Task statement - Can you put everything in the data below, from the line containing "Task: Click the My Resume button" down to the line containing "tap(944, 518)", into a Markdown table with a Row column for the row number and a Line column for the line itself, leaving out blank lines?

================================

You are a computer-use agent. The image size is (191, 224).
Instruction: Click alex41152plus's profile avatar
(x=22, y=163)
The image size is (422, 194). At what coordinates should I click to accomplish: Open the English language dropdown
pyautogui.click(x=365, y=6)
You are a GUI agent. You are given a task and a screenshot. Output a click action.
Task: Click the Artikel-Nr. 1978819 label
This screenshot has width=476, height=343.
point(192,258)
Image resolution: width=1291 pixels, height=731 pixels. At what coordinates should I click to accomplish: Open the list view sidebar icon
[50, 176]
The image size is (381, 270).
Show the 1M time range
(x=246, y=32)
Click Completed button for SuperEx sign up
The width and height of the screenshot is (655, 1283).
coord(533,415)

================================

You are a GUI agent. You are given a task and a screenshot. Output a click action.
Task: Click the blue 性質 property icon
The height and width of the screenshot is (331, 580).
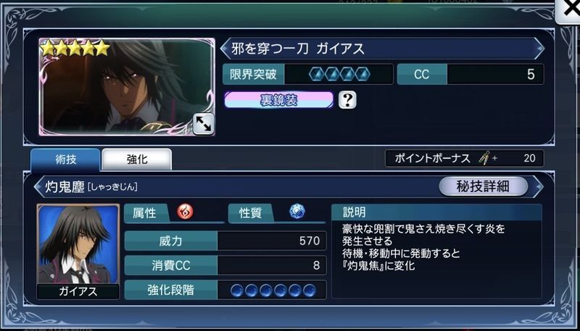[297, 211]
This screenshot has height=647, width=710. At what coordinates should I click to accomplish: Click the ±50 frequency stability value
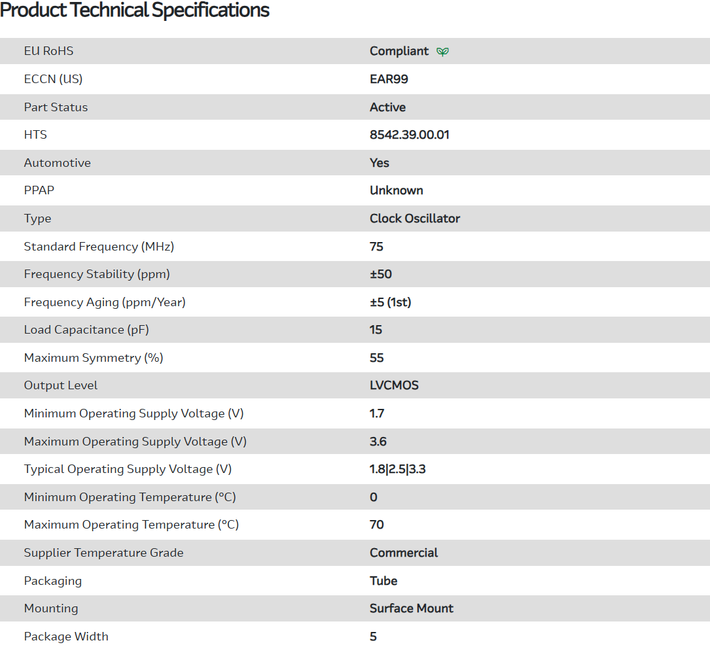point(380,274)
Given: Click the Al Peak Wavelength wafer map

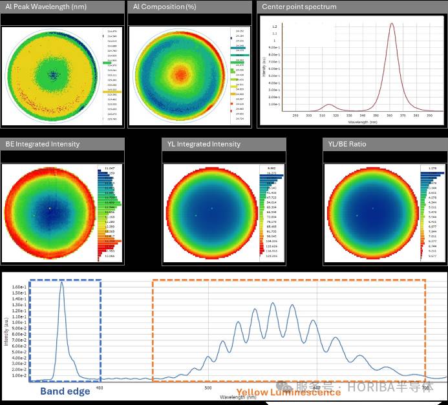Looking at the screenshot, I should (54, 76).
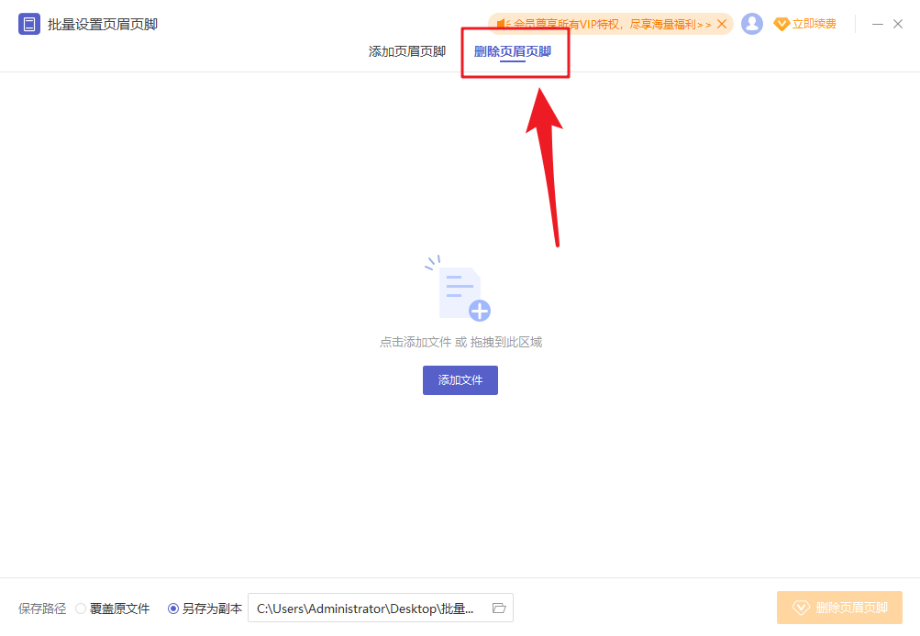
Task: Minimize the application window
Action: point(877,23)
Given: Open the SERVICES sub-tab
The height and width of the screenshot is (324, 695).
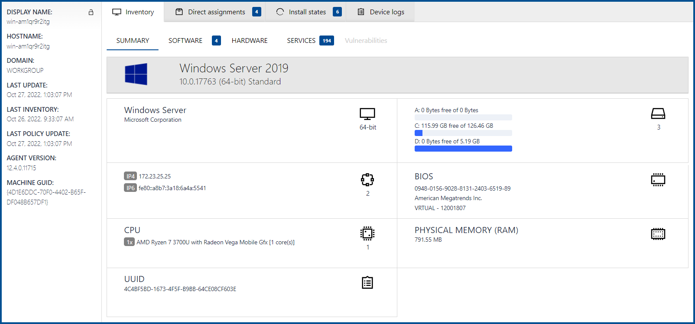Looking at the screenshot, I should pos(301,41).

================================

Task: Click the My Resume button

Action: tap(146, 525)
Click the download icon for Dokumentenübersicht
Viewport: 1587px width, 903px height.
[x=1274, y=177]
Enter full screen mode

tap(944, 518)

================================

Answer to the exercise -
| Row | Line |
|---|---|
| 1 | Task: Click the My Resume button |
| 2 | Action: tap(146, 525) |
| 3 | Click the download icon for Dokumentenübersicht |
| 4 | Viewport: 1587px width, 903px height. |
| 5 | [x=1274, y=177] |
| 6 | Enter full screen mode |
| 7 | tap(944, 518) |